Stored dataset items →
....
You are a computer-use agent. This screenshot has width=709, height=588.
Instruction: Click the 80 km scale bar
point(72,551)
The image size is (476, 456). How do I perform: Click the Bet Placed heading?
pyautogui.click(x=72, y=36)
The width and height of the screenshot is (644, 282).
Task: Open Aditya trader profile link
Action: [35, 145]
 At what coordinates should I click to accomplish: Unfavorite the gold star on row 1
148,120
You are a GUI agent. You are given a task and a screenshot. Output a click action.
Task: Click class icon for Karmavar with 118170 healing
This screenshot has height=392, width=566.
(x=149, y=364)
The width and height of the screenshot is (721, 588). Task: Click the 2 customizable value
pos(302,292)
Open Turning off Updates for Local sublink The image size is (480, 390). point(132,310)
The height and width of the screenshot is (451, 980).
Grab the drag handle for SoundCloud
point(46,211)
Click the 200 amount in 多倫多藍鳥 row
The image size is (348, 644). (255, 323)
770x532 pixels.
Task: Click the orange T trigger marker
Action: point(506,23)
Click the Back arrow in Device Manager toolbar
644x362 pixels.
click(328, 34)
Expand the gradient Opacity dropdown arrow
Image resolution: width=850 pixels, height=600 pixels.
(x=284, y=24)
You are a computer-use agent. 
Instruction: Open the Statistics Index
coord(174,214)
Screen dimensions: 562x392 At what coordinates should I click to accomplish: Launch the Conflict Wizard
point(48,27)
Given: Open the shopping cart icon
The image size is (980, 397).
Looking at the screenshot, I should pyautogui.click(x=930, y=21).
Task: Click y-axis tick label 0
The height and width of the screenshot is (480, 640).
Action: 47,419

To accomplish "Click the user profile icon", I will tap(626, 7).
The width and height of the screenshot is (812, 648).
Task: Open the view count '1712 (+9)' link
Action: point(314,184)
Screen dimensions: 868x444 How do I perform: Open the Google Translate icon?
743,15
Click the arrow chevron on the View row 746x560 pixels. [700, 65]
....
TASK DETAILS →
What is needed is every line of the records above that contains the word "agent".

RESULT OF THE EXERCISE →
You are a computer-use agent. This screenshot has width=709, height=588.
You are a GUI agent. You are given a task and a screenshot. Output a click action.
You are a computer-use agent. 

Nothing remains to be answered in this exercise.